Problem details: Beginning with the line that holds "Task: Click the meteor count value 7", copy each line to the end of the records exactly, except the pictures.

Records for this task:
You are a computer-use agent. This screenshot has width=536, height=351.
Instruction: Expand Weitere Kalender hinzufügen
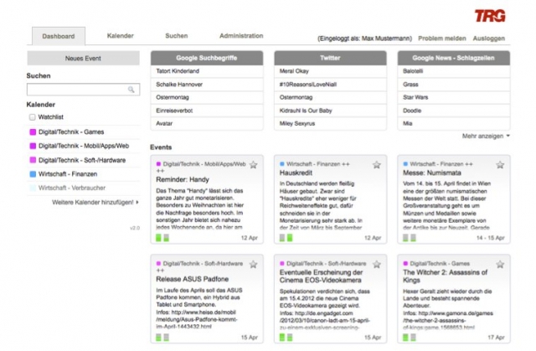[x=95, y=203]
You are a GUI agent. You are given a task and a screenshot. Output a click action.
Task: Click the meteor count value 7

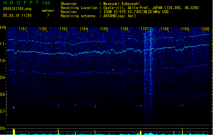[48, 15]
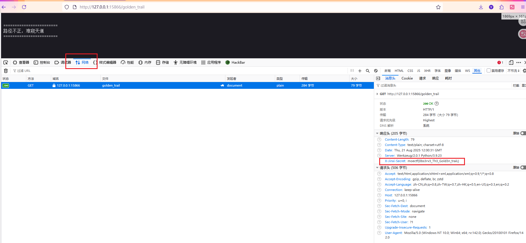The height and width of the screenshot is (243, 526).
Task: Open the DevTools three-dot options menu
Action: (518, 63)
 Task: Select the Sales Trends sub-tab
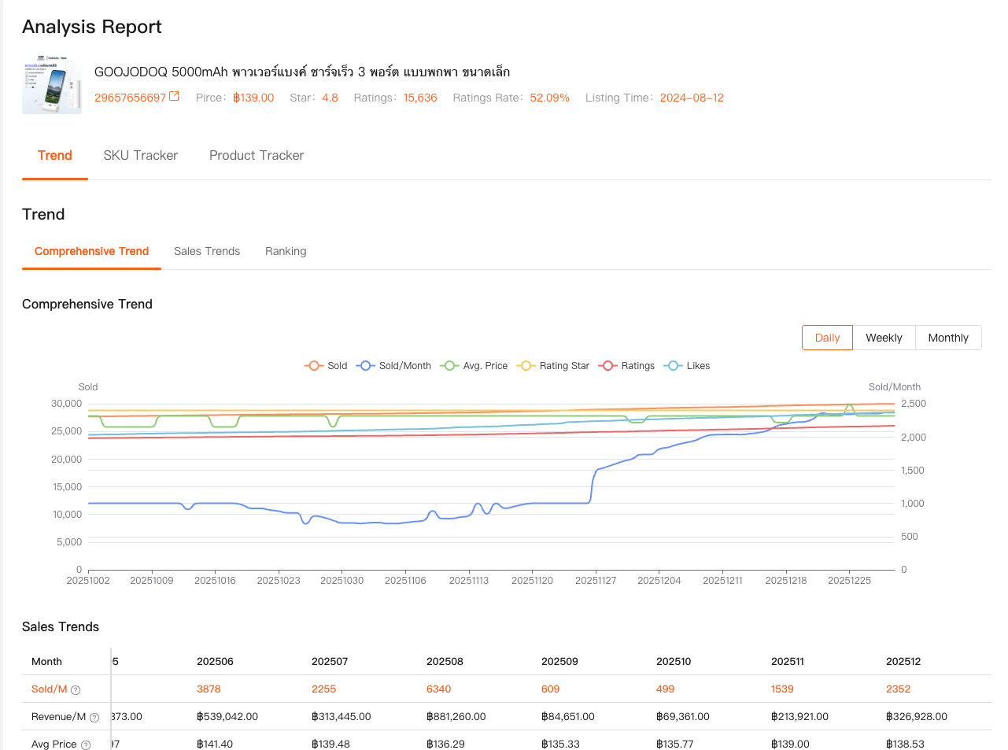tap(207, 252)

Response to this exercise:
Task: Click the meteor count value 7

[48, 15]
The height and width of the screenshot is (243, 526).
Task: Open the DevTools three-dot options menu
Action: (518, 63)
 Task: Select the Sales Trends sub-tab
tap(207, 252)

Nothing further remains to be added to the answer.